Records for this exercise below:

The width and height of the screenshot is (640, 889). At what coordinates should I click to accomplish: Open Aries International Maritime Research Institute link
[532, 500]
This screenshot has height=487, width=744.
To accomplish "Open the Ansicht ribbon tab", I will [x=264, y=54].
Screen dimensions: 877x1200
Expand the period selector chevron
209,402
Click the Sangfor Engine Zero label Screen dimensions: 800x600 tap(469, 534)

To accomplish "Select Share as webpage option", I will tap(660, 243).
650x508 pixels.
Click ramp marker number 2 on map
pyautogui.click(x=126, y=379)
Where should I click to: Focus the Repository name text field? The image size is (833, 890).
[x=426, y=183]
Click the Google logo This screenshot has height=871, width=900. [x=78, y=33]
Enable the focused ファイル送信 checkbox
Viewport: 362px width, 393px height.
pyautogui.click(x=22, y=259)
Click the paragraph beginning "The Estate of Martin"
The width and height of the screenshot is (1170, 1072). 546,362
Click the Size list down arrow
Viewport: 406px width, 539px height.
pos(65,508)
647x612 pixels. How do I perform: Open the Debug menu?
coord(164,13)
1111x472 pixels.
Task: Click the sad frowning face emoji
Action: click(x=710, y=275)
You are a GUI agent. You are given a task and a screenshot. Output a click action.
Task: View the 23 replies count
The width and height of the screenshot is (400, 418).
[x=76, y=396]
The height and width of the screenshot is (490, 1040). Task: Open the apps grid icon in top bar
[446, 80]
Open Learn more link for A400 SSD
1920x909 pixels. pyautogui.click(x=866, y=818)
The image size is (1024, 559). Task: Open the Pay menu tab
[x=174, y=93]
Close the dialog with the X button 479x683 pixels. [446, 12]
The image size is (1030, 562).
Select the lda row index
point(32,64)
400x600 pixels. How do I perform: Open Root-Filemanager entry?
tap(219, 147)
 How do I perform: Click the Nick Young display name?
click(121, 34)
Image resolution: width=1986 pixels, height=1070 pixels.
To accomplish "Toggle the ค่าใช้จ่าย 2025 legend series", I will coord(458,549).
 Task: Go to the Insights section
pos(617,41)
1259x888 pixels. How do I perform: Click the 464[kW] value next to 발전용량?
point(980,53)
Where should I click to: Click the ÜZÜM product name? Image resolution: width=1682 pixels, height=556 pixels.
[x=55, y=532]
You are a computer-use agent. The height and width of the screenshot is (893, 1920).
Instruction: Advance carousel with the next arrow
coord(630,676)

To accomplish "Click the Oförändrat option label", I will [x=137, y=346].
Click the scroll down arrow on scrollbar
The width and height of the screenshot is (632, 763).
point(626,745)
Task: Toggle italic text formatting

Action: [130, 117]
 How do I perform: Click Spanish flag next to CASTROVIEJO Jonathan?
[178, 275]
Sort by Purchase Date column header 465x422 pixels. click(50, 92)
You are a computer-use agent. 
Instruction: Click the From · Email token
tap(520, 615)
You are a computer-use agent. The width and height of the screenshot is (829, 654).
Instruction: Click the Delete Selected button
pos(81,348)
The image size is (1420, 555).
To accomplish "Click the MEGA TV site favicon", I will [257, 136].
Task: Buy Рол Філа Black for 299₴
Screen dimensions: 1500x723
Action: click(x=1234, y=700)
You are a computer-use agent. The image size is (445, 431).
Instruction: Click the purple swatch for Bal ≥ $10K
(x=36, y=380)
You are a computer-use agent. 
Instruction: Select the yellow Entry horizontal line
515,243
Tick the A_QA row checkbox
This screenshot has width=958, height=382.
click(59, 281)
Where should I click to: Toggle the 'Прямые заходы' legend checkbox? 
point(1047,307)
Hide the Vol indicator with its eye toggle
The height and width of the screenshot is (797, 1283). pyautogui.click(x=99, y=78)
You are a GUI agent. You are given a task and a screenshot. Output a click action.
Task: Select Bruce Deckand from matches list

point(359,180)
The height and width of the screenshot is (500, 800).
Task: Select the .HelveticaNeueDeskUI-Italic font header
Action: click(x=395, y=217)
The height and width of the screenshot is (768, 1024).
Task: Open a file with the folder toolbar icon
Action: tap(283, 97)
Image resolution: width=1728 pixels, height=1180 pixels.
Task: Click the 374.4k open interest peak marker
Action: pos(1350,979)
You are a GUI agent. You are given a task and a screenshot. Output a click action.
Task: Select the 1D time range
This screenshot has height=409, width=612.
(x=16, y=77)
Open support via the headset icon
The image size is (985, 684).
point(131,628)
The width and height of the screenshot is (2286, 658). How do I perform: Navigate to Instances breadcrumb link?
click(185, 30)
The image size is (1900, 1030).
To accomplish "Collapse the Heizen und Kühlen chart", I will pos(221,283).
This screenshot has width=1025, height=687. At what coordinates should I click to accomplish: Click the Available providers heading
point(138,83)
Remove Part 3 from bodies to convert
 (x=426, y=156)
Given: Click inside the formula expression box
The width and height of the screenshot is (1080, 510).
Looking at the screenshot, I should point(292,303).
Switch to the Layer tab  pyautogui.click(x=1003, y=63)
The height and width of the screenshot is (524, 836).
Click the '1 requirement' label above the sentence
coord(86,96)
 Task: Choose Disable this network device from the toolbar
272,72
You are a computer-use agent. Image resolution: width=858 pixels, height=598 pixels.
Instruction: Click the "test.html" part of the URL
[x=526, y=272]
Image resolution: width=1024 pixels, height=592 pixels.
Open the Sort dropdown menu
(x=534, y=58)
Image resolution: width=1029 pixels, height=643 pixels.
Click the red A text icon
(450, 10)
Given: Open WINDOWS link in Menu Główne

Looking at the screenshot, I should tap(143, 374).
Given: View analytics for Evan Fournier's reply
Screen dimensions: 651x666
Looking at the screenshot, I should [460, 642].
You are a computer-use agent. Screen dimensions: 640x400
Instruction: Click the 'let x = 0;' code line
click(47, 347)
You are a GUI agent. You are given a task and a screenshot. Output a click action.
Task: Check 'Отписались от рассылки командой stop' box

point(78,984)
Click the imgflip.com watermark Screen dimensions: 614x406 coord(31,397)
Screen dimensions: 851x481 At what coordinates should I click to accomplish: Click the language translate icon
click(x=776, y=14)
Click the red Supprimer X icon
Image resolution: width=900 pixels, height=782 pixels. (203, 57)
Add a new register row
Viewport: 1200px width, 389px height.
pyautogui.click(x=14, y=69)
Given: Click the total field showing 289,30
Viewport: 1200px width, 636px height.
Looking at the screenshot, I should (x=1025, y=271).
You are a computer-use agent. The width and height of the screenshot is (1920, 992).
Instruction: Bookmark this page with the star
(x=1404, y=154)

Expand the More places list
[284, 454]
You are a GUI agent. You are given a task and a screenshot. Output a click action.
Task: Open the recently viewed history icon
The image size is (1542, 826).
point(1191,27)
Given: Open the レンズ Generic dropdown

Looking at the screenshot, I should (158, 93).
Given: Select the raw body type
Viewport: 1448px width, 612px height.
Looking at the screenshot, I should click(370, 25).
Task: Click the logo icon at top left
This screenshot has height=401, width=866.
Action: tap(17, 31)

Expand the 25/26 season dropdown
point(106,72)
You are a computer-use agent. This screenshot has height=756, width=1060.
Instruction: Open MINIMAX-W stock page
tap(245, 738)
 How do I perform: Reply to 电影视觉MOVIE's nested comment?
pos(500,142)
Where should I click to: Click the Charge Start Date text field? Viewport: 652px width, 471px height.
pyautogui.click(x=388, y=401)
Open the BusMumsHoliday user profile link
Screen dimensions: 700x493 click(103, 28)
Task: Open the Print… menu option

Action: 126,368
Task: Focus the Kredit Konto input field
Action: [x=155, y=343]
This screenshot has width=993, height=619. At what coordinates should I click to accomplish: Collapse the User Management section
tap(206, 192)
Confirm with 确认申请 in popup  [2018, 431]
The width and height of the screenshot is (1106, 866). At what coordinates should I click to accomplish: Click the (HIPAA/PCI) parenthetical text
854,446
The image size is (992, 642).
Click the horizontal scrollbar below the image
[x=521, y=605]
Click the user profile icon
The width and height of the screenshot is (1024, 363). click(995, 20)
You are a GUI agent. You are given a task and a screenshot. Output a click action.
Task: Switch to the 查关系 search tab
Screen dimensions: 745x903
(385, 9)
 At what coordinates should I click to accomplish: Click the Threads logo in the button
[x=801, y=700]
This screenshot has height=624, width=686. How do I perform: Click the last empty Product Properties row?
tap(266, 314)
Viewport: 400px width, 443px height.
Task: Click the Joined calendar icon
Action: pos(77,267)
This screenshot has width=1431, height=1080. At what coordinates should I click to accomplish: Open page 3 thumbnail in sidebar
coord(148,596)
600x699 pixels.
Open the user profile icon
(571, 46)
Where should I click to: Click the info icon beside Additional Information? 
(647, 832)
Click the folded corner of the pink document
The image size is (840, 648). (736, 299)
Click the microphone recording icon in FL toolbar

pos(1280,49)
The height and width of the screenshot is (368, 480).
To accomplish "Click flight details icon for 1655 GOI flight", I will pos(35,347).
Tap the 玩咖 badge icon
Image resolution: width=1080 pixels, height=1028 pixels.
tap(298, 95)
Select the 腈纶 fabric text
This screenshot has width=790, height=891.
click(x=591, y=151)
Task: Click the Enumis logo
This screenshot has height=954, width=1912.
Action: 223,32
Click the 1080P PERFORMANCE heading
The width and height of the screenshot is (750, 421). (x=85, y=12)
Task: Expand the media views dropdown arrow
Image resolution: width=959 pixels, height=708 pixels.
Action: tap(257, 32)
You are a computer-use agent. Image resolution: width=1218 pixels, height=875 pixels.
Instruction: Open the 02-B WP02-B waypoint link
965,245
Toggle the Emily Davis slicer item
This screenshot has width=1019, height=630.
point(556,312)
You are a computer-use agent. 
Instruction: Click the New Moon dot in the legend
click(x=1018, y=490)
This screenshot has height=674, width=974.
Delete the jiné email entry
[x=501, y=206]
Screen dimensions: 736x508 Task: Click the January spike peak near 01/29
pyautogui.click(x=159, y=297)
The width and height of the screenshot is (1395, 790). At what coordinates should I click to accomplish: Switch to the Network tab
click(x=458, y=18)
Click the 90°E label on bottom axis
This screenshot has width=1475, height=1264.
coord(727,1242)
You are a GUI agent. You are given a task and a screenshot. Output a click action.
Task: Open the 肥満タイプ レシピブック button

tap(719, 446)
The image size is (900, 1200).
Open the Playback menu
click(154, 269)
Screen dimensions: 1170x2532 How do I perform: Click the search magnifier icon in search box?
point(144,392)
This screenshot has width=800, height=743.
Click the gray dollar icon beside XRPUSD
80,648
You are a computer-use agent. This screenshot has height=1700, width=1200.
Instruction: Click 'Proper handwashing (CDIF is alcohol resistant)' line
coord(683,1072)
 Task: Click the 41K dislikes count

End of Records for this exercise.

» Work task
Which lines of the records contain the word "count"? Copy each of them.

» Answer to the problem
Task: View the 23 replies count
 Task: Click the 41K dislikes count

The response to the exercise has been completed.